I don’t know what other time period “Legends of Tomorrow” could get trapped in for a season—which presumably keeps costs down (as does no one really having any expensive superpowers anymore)—but the twenties is working out. Especially with Tala Ashe getting to directly address the racism, sexism, and homophobia they’re all now experiencing. Well, except Nick Zano. And she calls him out for it too, which is great (especially since the show did an “it’s okay, it’s not your fault for being a white man” on Zano a few episodes ago).
This episode has the Legends stuck in Chicago and getting involved with Hamza Fouad’s speakeasy troubles. Fouad runs an unsegregated speak, which—historian Zano explains—the mob didn’t allow, making it an extraordinary spot. The team’s running low on funds thanks to Adam Tsekhman’s overtipping (one of the episode’s many great quick details), and so they team up with Fouad to replenish their coffers. Likewise, Foaud’s running low on booze, and they just happen to have a magical inter-dimensional mansion with an endless supply of whiskey.

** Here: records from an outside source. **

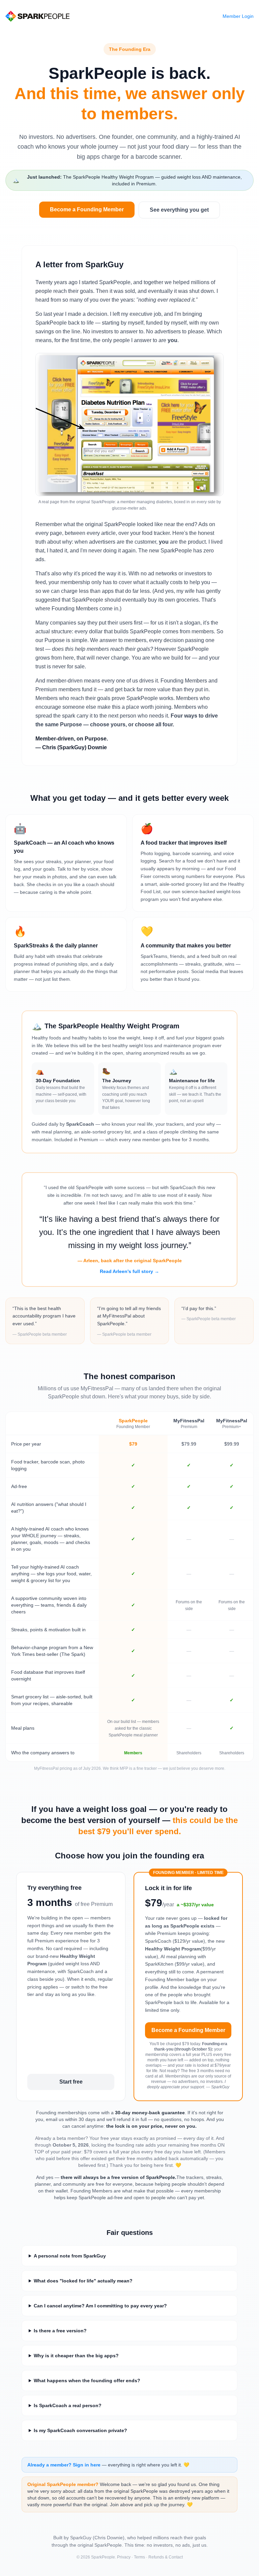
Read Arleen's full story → (129, 1271)
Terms (139, 2557)
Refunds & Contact (165, 2557)
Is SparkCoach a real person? (68, 2405)
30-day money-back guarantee (150, 2112)
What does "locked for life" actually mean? (83, 2280)
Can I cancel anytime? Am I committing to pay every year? (100, 2305)
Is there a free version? (60, 2330)
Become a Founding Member (87, 209)
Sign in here (86, 2464)
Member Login (238, 16)
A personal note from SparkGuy (70, 2256)
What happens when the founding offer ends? (87, 2380)
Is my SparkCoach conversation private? (80, 2430)
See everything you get (179, 210)
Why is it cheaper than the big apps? (76, 2355)
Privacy (124, 2557)
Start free (71, 2082)
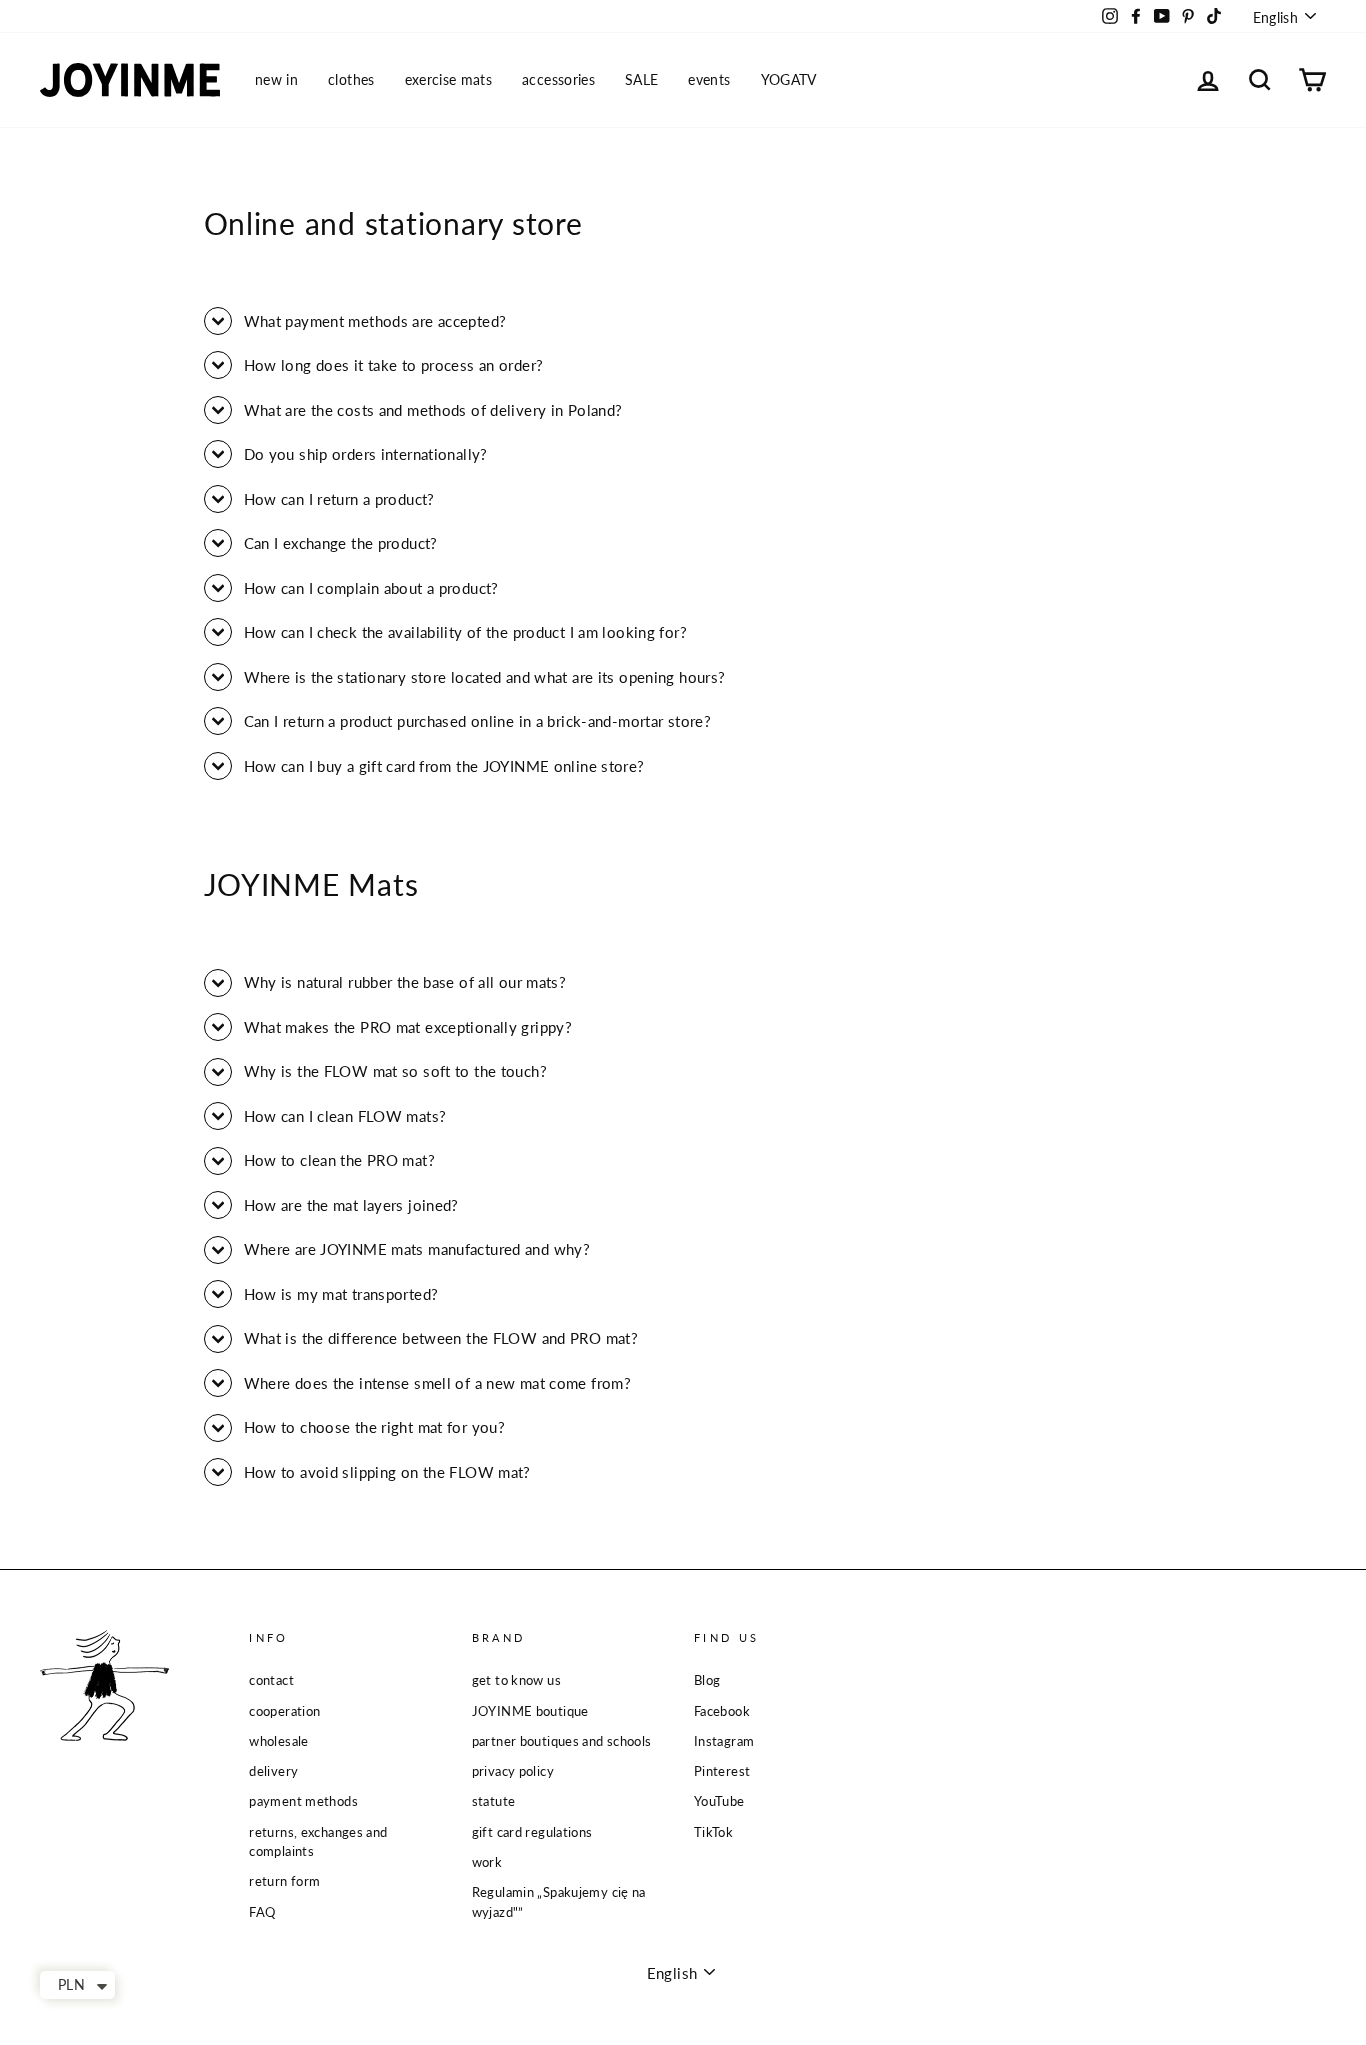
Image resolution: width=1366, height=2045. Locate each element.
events (709, 79)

Except they don’t account for Foaud’s mobbed-up landlord, Sage Brocklebank, taking issue with the replacement booze. So all of a sudden, the Legends—led by Ashe—have to find a way to help Foaud.
Meanwhile, Olivia Swann, Lisseth Chavez, and Amy Louise Pemberton are on their way to Chicago from Texas. They’ve just hooked up with Aubrey Reynolds’s girl band, and they’re trying not to disrupt the timeline, which isn’t easy with Pemberton blurting out future facts to the various people they meet and Swann refusing to let men push them around.
When they get to Chicago, they find themselves between a rock and a hard place because Reynolds’s boyfriend turns out to be very bad guy Brocklebank, who Swann knows from her time in Hell.
There are many good moments for Swann, Chavez, and Reynolds in that plot; ditto Ashe and Fouad in the other one. Plus, a great “action” sequence for Jes Macallan and Caity Lotz, with a great punchline. And then there’s this bonding C-plot for Tsekhman and Zano.
Keto Shimizu and Emily Cheever get the script credit; it’s got some very strong moments. Kristin Windell directs, getting some excellent deliveries from Swann and Chavez in particular. Ashe’s fantastic, but she’s always great, no matter what the show throws at her. But Swann and Chavez finally get to deliver on the potential the show usually screws up for them.
And Pemberton is getting comfortable on screen as well. She’s still a little awkward—some of it’s obviously the character—but she, Swann, and Chavez are delivering an excellent “B” team.
“Legends” obviously can’t go on forever, but it easily has a couple more seasons in it. This episode showcases how well the actors keep the characters going no matter what budget, cast departures, or worldwide pandemics throw at them.